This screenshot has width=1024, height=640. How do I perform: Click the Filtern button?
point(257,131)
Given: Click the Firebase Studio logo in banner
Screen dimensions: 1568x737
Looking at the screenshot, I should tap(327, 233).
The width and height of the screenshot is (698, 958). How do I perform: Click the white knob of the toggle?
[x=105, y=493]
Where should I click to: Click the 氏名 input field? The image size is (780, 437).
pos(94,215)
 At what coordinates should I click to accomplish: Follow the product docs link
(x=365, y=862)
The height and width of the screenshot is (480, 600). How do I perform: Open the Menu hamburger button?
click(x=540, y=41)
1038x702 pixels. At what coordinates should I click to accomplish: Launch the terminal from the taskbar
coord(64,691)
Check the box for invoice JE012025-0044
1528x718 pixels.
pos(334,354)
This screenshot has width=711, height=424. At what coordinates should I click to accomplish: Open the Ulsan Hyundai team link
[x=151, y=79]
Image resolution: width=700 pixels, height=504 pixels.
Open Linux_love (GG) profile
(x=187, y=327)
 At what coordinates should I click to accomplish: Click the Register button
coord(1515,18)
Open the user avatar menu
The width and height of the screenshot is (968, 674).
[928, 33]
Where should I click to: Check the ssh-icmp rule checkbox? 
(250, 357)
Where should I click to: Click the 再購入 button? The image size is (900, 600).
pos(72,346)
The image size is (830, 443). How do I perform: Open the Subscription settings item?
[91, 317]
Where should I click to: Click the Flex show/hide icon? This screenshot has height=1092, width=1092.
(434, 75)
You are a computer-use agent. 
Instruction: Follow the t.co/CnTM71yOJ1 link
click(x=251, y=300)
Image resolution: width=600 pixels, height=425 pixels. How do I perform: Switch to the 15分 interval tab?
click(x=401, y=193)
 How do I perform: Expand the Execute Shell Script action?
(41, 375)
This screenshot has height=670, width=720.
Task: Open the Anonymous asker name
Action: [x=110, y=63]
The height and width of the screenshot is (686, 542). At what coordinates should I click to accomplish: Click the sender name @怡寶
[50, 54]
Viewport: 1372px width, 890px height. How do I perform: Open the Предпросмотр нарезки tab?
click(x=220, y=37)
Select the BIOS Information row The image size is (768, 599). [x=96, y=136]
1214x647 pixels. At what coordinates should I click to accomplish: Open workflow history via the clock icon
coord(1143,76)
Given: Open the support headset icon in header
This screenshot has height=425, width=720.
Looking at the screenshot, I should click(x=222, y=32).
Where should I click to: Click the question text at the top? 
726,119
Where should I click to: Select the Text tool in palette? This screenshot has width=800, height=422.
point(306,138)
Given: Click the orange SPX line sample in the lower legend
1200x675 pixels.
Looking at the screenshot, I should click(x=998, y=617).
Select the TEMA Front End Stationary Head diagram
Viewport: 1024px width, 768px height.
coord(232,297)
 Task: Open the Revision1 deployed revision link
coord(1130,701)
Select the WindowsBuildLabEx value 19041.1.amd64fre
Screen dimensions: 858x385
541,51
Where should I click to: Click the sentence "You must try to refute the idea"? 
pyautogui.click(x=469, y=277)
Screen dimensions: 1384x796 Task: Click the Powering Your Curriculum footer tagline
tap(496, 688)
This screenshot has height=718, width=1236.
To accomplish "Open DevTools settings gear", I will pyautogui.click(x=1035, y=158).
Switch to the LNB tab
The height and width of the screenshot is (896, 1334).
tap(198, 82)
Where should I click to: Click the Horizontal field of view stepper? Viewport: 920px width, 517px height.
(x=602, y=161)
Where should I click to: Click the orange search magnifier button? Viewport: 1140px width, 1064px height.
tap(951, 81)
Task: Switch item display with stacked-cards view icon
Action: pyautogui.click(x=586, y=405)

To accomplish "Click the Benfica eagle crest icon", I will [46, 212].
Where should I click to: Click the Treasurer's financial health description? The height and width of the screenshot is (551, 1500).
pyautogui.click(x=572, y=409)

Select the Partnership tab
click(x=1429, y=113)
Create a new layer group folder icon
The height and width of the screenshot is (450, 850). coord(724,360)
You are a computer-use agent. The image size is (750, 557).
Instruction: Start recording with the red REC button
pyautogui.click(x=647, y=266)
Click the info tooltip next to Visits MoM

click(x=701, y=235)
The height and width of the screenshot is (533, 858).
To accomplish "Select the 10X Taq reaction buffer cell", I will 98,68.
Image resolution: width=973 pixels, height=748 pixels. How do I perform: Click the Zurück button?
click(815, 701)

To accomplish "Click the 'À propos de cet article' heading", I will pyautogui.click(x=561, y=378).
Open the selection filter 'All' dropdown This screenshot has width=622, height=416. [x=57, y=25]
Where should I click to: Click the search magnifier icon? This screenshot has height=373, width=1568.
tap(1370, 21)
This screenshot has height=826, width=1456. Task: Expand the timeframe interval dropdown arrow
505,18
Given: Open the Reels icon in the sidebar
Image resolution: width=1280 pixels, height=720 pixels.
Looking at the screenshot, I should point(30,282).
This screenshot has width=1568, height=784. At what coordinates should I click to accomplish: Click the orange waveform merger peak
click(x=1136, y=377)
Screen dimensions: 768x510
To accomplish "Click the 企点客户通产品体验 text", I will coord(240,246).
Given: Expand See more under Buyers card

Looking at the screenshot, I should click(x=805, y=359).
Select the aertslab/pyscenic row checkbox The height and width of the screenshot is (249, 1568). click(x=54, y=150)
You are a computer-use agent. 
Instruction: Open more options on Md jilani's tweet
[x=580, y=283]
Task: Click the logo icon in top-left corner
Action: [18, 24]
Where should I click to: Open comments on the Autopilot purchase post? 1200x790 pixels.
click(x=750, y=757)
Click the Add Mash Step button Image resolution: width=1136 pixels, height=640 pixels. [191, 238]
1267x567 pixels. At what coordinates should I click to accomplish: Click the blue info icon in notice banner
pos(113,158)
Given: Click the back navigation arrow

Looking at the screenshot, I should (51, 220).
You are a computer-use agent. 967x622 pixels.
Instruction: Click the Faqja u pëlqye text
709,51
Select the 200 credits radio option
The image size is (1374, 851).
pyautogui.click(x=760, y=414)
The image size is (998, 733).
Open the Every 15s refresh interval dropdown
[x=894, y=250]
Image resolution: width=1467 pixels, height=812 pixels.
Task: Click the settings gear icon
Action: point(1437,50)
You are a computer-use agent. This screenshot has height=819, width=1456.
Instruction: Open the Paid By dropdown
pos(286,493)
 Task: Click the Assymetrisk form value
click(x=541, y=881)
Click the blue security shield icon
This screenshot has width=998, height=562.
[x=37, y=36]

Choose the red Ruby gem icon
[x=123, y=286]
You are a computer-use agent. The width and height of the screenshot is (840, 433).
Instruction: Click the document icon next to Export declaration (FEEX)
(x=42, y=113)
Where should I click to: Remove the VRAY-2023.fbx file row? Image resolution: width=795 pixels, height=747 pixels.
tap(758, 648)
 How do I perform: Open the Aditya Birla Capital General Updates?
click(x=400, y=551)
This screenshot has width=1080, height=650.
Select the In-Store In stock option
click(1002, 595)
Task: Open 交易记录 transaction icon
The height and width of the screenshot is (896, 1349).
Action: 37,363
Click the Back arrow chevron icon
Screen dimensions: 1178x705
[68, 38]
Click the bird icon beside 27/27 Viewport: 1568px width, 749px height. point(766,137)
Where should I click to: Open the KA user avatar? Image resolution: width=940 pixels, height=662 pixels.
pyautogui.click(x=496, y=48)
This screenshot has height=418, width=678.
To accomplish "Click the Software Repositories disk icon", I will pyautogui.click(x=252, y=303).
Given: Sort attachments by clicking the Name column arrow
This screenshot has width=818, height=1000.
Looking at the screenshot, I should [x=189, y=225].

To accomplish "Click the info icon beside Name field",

▶ **TASK GOAL**
Read the entries and show each line that mentions "will".

▶ **ANSWER TO THIS EXERCISE**
To accomplish "Open DevTools settings gear", I will pyautogui.click(x=1035, y=158).
To accomplish "Click the Benfica eagle crest icon", I will [46, 212].
To accomplish "Select the 10X Taq reaction buffer cell", I will 98,68.
To accomplish "Click the 'À propos de cet article' heading", I will pyautogui.click(x=561, y=378).
To accomplish "Click the 企点客户通产品体验 text", I will coord(240,246).
To accomplish "Click the Software Repositories disk icon", I will pyautogui.click(x=252, y=303).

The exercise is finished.